Regarding, as we do, the disposition, of this case in the court below as thoroughly just and proper, we affirm the decree and dismiss the appeal at the costs of the appellants.
Trunkey, J., absent from this and the preceding case.W. M. S., Jr.
Note. — From the fact of work done or goods furnished the law raises the presumption of a promise to pay, as between strangers. This presumption may be rebutted by positive proof or by a stronger presumption. “ Special presumptions take the place of general ones.” Bouvier. Where the parties are members of the same family, the relationship excludes the implication of a promise. Miller’s Ap., 100 Pa. 571; Neel’s Admr. v. Neel, 59 Pa. 349; Wall’s Ap., Ill Pa. 468. It seems that no relationship, except that of parent and child, is sufficient, of itself, to raise the presumption that no payment is intended. “ In the absence of a family relation, the mere consanguinity [of grandfather and grandson] of itself is perhaps insufficient for that purpose.” Clark, J., in Moyer’s Ap., 112 Pa. 293. The latest case on the subject is Barhite’s Appeal, decided May 13,1889. It was there held that a grandfather’s estate was not liable for the personal services of a granddaughter, where there was a family relation, the daughter going from her father’s house to her grandfather’s, when she was nineteen years old.

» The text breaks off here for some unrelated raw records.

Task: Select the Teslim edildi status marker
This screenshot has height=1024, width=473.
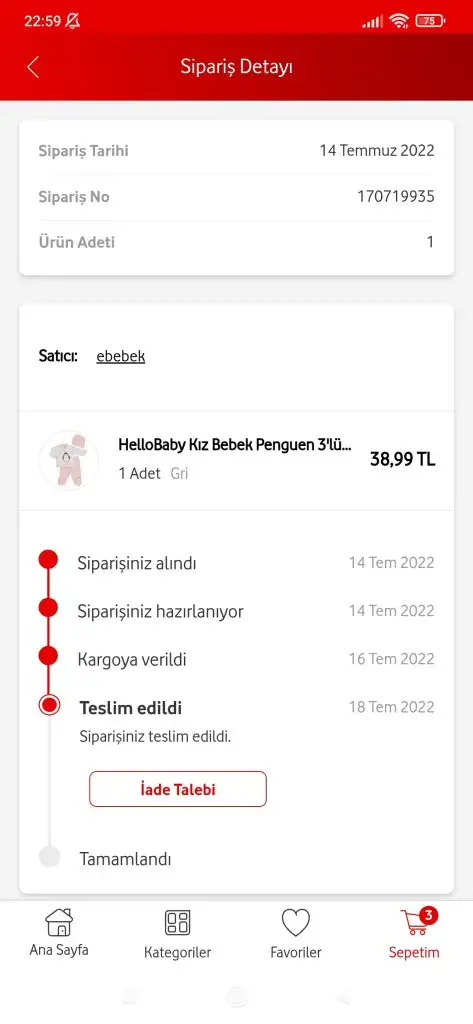Action: tap(49, 705)
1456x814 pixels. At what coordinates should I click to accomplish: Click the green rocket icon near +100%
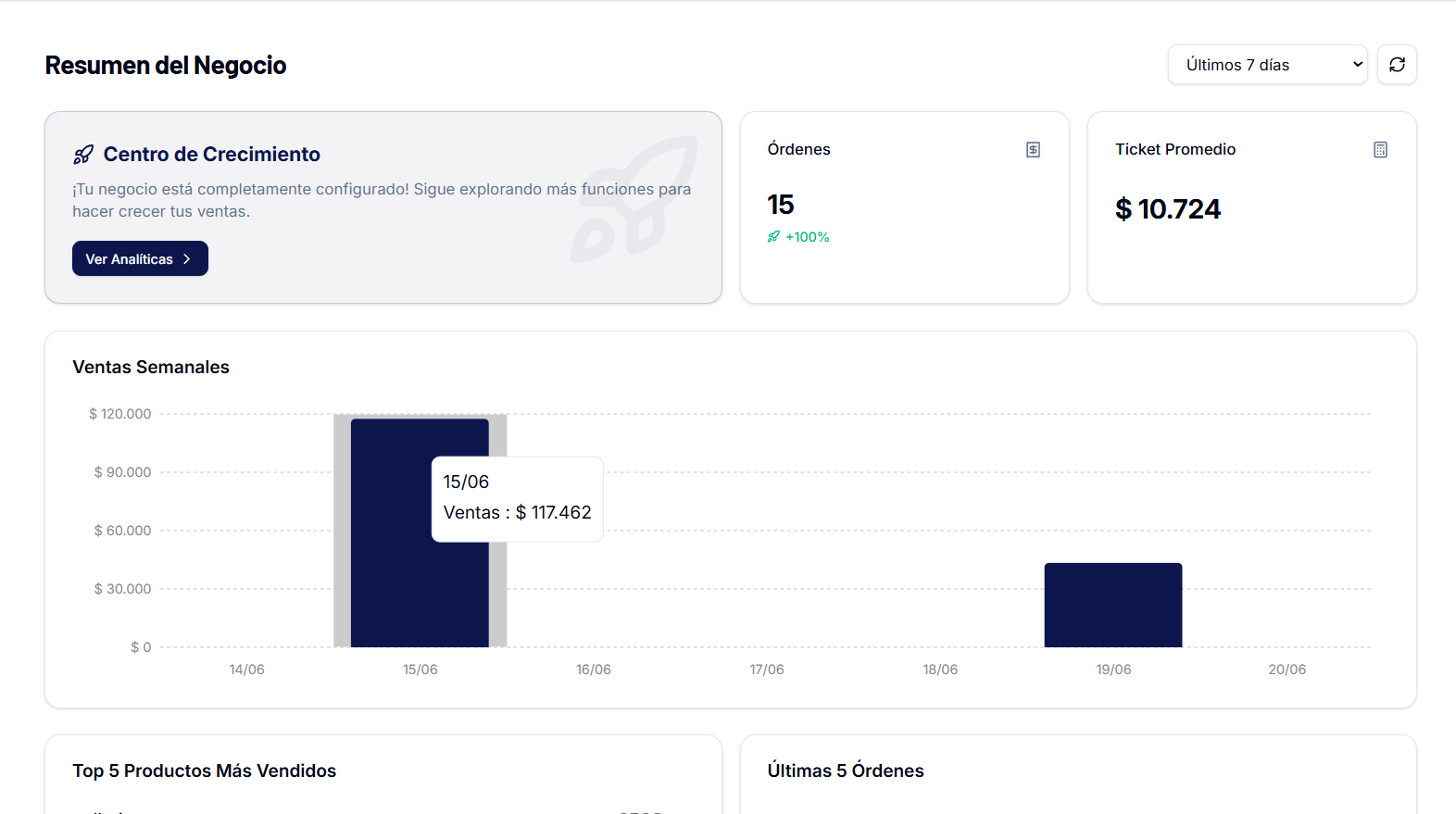773,237
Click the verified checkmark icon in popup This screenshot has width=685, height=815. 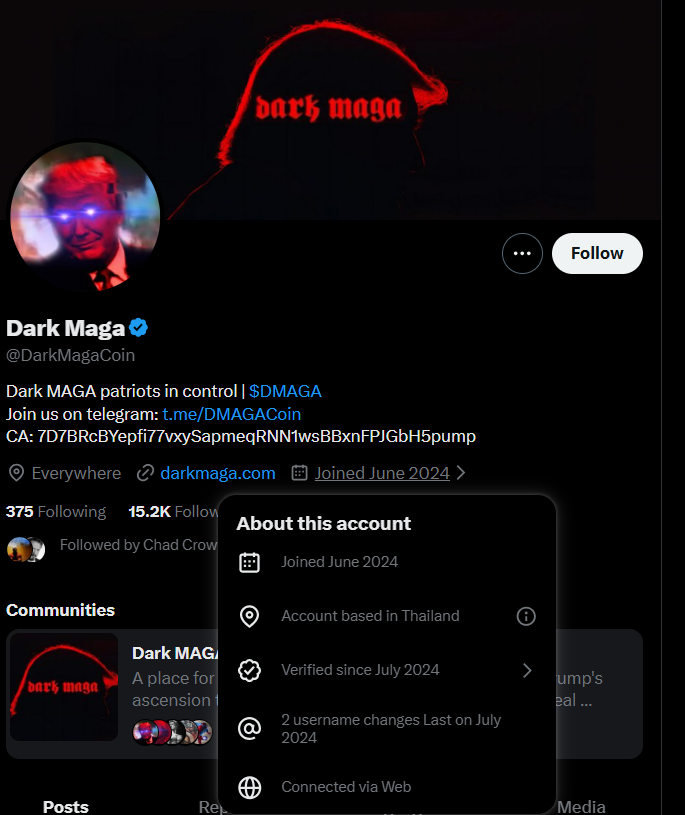(x=250, y=670)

The rule is definite where the relationship is that of parent and child, and, probably, where the family relation is similar to that of parent and child, but where the relationship is more remote, the rule is not so certain. “ The question always is whether the parties contemplated payment and dealt with each other as debtor and creditor.” Trunkey, J., in Miller’s Ap., supra. It seems to be a question for a jury or an auditor, upon all the evidence; but what evidence is sufficient to support the finding is not clear.
In Pierce’s Ap., 1 Ches. Co. 93, an auditor found that no promise to pay for services would be presumed where the relationship of brother and sister existed, coupled with the facts that the sister lived with the brother many years after the death of their father, in the same house and in the same way as before his death; was treated as a sister and not as a menial or housekeeper; that both remained single; that no accounts were kept by either of the parties or settlements made, the claim running back as far as the statute of limitations would allow, without suggestion that the previous time was paid for. This was approved by the court below and affirmed by the supreme court.
In Barry’s Ap., 2 Cent. E. 291, the relationship was that of brother and sister; the sister came to live with her brother at her own request; board was furnished to her for five years immediately preceding her death; no payments were made by her; the brother was a laboring man, dependent upon his daily wages for his support ; and the sister said to her brother when she went to live with him that she was the owner of a considerable sum of money. The auditing judge disallowed the claim but the court sustained exceptions, and allowed the claim, and this was affirmed by the supreme court. It would seem that the above facts might support the finding of the auditing judge. The report of the case, however, does not show clearly what were his findings.